Furthermore, credit extended to the construction sector increased to Ksh200.6 billion from Ksh157.3 billion a year prior, reflecting growing confidence from developers and investors. This strong performance indicates ongoing infrastructure development and real estate activity in Nairobi, Kiambu, Machakos, and other rapidly growing urban centers.

Kenya’s manufacturing sector also reported an improved performance, with growth accelerating to 4.4% from 2.8% in the first quarter of 2025. The KNBS report noted that this growth was driven by increased production across both food and non-food manufacturing industries. Sugar production rose by 4.4%, soft drink production increased by 7.6%, and assembled vehicle production soared by 18.1%. Additionally, cement production expanded by 17.7%, reflecting the rising demand from the construction sector and overall economic activity.

Manufacturing hubs in Nairobi, Mombasa, Nakuru, and Kisumu are poised to benefit from this sector’s recovery, leading to increased production, investment, and job opportunities.

The agriculture, forestry, and fishing sectors expanded by 4.9% during the quarter, benefiting from higher tea production, milk deliveries, and sugarcane deliveries, though lower coffee production and declining fruit exports slightly impacted overall performance.

Meanwhile, the financial and insurance sector grew by 6.3%, fueled by lower borrowing costs that supported business activity. The Central Bank Rate was lowered to 8.75% by March 2026, contributing to a decline in commercial lending rates. This decrease in credit costs is expected to bolster investment by businesses and enhance access to financing for households.

Despite the strong GDP growth in Q1 2026, KNBS reported mixed results among key macroeconomic indicators. Inflation rose to 4.35% from 3.45% a year earlier, primarily due to increasing food prices, while the current account deficit widened from Ksh70 billion to Ksh120.9 billion during this period.

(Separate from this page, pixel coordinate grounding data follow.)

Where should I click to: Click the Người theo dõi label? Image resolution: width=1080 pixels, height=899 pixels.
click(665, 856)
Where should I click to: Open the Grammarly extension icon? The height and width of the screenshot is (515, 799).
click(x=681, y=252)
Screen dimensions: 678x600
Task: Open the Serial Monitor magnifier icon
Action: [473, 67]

Nonetheless, the broad-based growth across all sectors indicates that Kenya remains on a solid economic path. With tourism flourishing, construction activity gaining momentum, and manufacturing rebounding, the latest KNBS report reinforces the expectation that Kenya will continue to be one of East Africa’s fastest-growing economies in 2026.

For businesses, investors, and households, these encouraging GDP figures signal a continued recovery and expansion of economic activity throughout the country.